If you hadn’t seen, Mr Rogers has been urging investors to join in the pound’s slide and “sell any sterling you might have.”

“The City of London is finished,” according to the American now living in Singapore. He believes Britain’s former glories – its North Sea oil supply and the major financial centre in the City of London – have gone to pot and are no longer able to support sterling.

The comments have ruffled a few feathers, including it would seem, the Prime Minister’s. “If you think we are going to build our policy around the comments of a few speculators who want to make money out of Britain then you are very, very wrong indeed,” he told the Today Programme on BBC Radio 4 this morning.

Mr. Rogers is only a millionaire. For Gordan Brown to treat his comments seriously is a sign that he is indeed worried. In normal times Rogers would have been laughed off.

350 transformers in danger of being destroyed by the sun

From NASA….

To estimate the scale of such a failure, report co-author John Kappenmann of the Metatech Corporation looked at the great geomagnetic storm of May 1921, which produced ground currents as much as ten times stronger than the 1989 Quebec storm, and modeled its effect on the modern power grid.

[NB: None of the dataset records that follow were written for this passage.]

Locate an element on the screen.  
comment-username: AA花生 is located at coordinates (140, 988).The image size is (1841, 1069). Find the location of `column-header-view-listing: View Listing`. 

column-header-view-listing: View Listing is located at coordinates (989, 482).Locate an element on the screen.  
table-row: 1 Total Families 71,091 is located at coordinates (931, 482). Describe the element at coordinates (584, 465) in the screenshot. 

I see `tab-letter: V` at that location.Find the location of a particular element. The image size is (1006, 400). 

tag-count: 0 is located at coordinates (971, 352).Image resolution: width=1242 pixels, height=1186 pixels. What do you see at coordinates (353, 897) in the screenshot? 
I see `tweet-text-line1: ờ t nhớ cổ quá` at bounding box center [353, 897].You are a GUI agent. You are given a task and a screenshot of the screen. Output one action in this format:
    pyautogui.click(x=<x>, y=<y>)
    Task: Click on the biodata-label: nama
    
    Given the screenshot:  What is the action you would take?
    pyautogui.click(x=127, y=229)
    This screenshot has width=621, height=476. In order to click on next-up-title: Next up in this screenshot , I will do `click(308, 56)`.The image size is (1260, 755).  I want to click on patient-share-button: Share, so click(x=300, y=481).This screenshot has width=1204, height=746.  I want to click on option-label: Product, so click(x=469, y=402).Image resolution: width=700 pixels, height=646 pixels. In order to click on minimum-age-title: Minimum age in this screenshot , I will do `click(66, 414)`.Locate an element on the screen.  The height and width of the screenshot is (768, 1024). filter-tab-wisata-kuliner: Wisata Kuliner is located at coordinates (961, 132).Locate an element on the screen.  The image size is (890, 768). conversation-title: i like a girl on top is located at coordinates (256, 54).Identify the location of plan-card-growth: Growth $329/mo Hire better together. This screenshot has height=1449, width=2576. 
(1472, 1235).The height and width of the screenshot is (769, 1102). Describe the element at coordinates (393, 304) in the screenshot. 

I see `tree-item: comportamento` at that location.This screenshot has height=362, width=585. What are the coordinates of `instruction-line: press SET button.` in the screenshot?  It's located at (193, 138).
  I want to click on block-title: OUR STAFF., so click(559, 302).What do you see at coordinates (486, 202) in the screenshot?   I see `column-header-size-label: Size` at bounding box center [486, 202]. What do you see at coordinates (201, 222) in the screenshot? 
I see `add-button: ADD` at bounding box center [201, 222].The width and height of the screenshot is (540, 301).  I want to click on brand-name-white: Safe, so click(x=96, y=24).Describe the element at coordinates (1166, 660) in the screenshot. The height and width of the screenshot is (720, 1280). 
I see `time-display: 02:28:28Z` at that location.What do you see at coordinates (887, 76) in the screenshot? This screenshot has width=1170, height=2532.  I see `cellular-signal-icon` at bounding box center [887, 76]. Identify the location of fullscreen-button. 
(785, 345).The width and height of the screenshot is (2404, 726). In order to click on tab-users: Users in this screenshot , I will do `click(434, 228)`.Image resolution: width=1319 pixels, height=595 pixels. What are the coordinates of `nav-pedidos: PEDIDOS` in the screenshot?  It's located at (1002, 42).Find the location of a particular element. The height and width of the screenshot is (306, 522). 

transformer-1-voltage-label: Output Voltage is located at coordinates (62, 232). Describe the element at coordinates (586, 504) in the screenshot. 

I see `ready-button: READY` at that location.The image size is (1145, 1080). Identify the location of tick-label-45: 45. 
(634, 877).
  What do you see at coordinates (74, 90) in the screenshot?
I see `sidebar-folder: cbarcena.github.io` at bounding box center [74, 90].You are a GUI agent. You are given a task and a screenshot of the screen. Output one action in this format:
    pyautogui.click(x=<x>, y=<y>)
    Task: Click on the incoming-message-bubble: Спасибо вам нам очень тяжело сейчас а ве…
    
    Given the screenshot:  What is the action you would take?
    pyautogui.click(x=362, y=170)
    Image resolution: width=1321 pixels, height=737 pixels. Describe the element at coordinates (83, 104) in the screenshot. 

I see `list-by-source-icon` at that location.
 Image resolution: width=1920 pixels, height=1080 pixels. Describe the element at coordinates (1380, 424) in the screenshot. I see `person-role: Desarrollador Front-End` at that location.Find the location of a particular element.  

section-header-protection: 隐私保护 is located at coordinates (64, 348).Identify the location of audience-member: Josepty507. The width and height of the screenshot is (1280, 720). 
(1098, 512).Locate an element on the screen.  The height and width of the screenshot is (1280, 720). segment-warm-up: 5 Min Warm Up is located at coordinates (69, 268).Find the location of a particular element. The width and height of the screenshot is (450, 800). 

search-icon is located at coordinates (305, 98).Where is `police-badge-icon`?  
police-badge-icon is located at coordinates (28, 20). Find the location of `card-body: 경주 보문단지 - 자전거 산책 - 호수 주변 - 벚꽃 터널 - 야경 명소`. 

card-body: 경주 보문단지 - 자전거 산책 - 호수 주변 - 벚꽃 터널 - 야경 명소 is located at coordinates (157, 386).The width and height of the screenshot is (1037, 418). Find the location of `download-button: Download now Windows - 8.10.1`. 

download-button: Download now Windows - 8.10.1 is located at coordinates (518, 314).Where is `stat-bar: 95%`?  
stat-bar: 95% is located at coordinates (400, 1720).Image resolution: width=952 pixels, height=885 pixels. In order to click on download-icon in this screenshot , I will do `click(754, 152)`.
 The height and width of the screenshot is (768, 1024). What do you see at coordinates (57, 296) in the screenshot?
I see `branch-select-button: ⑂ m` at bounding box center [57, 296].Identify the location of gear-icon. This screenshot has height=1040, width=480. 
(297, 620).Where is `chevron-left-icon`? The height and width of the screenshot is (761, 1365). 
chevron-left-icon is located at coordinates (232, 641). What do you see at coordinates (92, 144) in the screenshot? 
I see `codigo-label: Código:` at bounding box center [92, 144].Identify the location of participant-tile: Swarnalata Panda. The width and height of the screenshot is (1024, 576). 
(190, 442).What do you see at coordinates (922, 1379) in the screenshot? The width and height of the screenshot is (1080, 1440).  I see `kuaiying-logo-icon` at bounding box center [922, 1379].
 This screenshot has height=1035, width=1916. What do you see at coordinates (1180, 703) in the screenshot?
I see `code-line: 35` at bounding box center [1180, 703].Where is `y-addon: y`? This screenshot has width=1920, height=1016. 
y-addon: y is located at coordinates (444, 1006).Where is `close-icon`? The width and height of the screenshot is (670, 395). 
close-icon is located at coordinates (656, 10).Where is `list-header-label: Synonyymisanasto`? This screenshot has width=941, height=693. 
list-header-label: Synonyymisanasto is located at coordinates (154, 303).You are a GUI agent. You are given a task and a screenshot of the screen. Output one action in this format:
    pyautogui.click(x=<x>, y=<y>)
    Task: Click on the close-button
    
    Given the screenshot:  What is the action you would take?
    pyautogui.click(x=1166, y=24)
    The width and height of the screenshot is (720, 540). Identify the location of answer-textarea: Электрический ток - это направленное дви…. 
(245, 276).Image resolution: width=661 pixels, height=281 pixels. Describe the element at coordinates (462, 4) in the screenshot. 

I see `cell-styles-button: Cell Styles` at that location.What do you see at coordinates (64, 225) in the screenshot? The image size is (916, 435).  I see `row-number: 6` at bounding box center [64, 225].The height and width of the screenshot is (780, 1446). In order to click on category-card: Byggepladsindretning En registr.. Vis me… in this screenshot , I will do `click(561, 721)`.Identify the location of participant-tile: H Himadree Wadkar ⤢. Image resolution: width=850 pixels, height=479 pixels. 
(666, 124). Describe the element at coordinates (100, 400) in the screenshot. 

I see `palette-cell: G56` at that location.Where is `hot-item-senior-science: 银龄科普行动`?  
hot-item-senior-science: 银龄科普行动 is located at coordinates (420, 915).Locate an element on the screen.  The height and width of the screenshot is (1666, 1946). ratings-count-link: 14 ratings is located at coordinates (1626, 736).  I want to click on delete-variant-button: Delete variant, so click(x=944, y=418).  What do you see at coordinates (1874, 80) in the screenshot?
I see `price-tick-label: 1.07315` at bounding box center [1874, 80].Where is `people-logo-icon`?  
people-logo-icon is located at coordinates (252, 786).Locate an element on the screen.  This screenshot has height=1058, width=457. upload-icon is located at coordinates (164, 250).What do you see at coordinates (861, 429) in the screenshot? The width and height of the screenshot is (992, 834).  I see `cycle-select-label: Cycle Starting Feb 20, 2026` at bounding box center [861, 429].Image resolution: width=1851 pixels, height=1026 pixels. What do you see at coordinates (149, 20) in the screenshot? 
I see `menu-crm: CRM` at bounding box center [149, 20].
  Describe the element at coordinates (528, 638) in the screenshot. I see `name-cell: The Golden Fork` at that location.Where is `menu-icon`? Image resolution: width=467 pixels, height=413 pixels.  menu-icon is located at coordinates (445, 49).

He found more than 350 transformers at risk of permanent damage and 130 million people without power. The loss of electricity would ripple across the social infrastructure with “water distribution affected within several hours; perishable foods and medications lost in 12-24 hours; loss of heating/air conditioning, sewage disposal, phone service, fuel re-supply and so on.”

We have posted on this already, but this story comes with a cool map showing the percentage of transformers affected by the modeled storm in each state.

Who will bail out Britain's public sector?

From the Times….

Across the whole of the UK, 49% of the economy will consist of state spending, while in Wales, the figure will be 71.6% – up from 59% in 2004-5. Nowhere in mainland Britain, however, comes close to Northern Ireland, where the state is responsible for 77.6% of spending, despite the supposed resurgence of the economy after the end of the Troubles.

Even in southern England, the government’s share of spending is growing relentlessly. In the southeast, it has gone up from 33% to 36% of the economy in four years.

The state now looms far larger in many parts of Britain than it did in former Soviet satellite states such as Hungary and Slovakia as they emerged from communism in the 1990s, when state spending accounted for about 60% of their economies.

Large-scale layoffs in the northeast will mean a rise in benefit payments. Newcastle-based Northern Rock was nationalised last year and has shed 1,500 jobs. Nissan announced three weeks ago that it was to cut its workforce in Sunderland by 1,200.

This explains a lot of the stories that come out of Great Britain. When the state has a Soviet size share of the GDP it will have Soviet type powers.

But such sniping aside, this shows how the economic health of Great Britain is dependent on the economic health of the government of Great Britain. Much of the money that sustained the government came from oil and gas revenues from the North Sea and the financial services industry in the city of London. Now that energy prices are falling around the world and the financial services industry is getting hammered, who is going to fund the government of Great Britain?